_Document passage_
Developing an Embedded Job Queue With Golang - Part 1
Task Queues
In the article, Using a Job Queue with Golang and Reel, we added a channel for handling rewind requests through a simple job package. We’d like to create a general library for other programs to use which supports the following features:
1. Enqueue jobs to be executed.
2. Specify an arbitrary number of workers.
3. Handle processing functions by workers.
4. Communicate status of jobs through the dispatcher.
5. Communicate orders to workers, such as halting the work.
6. Track the result of the job.
Eventually, we’d like to get more information from workers about jobs, such as the run time of a process and if the job succeeded.
Go is an excellent choice to solve this problem, in particular due to the specific concurrency features it provides which solve many problems for a developer while encouraging a way of problem solving that’s beneficial for parallel programming. Before we dive into our implementation, some background is necessary to appreciate the simplicity of our design.
I. The Basics
Here’s a simplified summary of what happens when you run a program. When a program is executed by an operating system, the OS allocates memory space and assigns that program a process ID. This running process has at least one thread of execution known as a primary thread or main thread. There are different strategies for utilizing access to system resources which processes require to run.

_Data block_
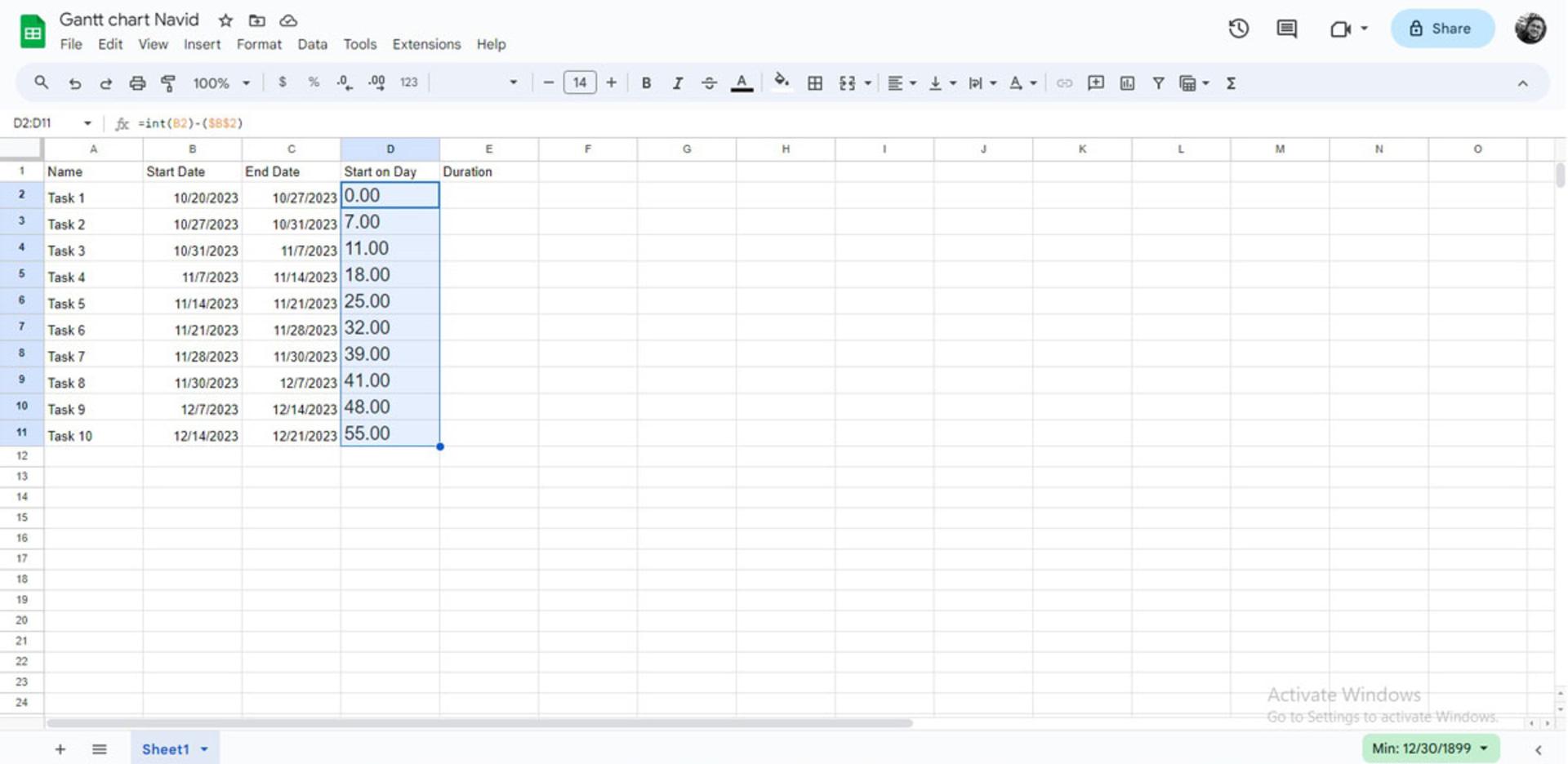1568x764 pixels.
Task: Click the Functions sigma icon
Action: [1231, 82]
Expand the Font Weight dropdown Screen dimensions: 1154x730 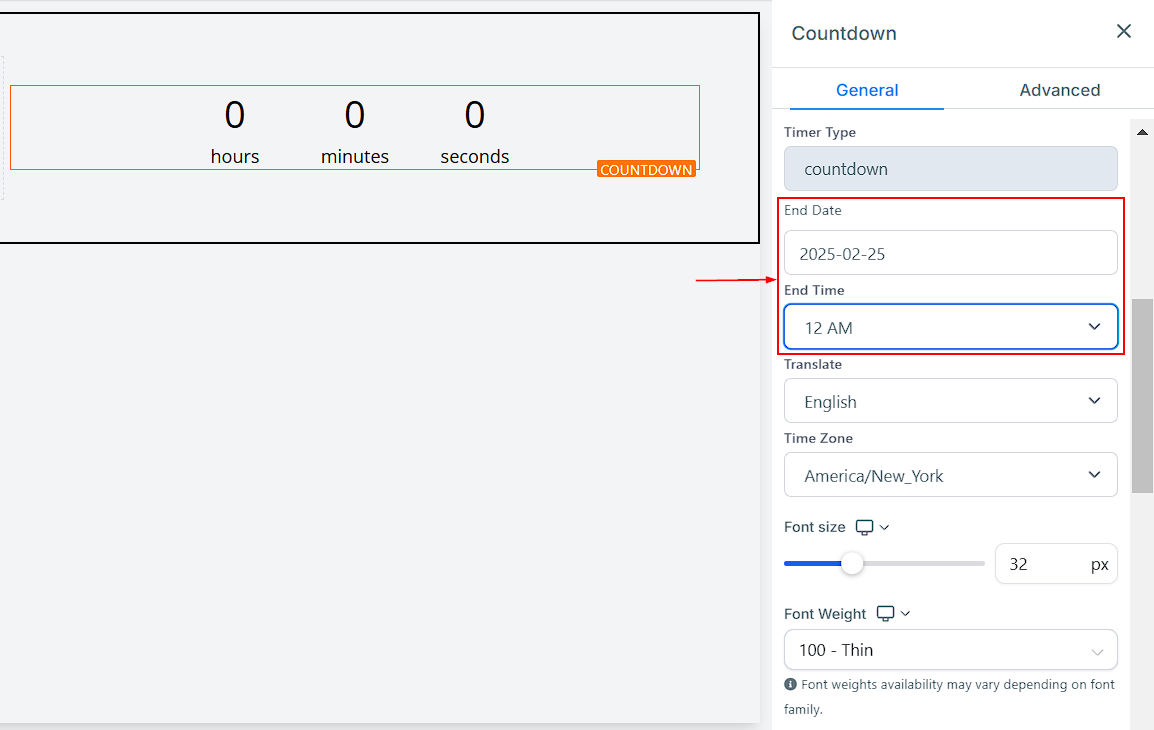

_Required task_
Continue the Go job queue article from the point where the text ends.

_Task response_
Threads
A thread is a sequence of instructions which are managed by a scheduler. Threads are a component of a process which is managed by the OS. The scheduler keeps all the resources of a computer utilized by the many running processes which require system resources. Managing and scheduling thread access to system resources allows us to have a multitasking environment. A multitasking environment just means, many tasks appear to execute at the same time to the end users of a system (but, not really).
All the threads of a process share that processes memory space. Because the threads share the same memory context and share resources such as file handles, threads are often described as lightweight processes. In systems with multiple CPU cores, we can run threads in parallel by allowing different cores to run them. In this case, the threads of instructions may execute at the same time, in parallel.
Concurrency
When we have a set of instructions to execute by a processor, we could execute the instructions sequentially. This means there would be no interruption of a task, which would execute until that task has finished. This would make running an application on a system extremely inconvenient, as we have many processes competing for system resources.
Concurrency is simply executing two or more tasks in overlapping time periods. This does not mean that the tasks necessarily execute at the exact same time. When the tasks do execute at the same time (via multiple CPU cores, for example) we call this parallelism.
Rob Pike gave an excellent talk at Heroku’s Waza 2012 to explain concurrency is better than parallelism. Rob Pike summarizes the difference between concurrency and parallelism with the following statements.
Concurrency is the “composition of independently executing processes.” Here we are dealing with a lot of things at once. Parallelism is the “simultaneous execution of things.” Here we are doing a lot of things at once.
His talk is worth watching.
Go Design Philosophy
Go has excellent documentation covering concurrency. The go way of thinking when it comes to concurrent programming is:
Do not communicate by sharing memory; instead, share memory by communicating.
This is because Go shares values passed around on channels, where only one goroutine has access to the value at any given time. If two goroutines could write to the same location in memory at the same time, without synchronizing their operations, we’d have a data race problem. This is how Go resolves data races, which can’t occur by design.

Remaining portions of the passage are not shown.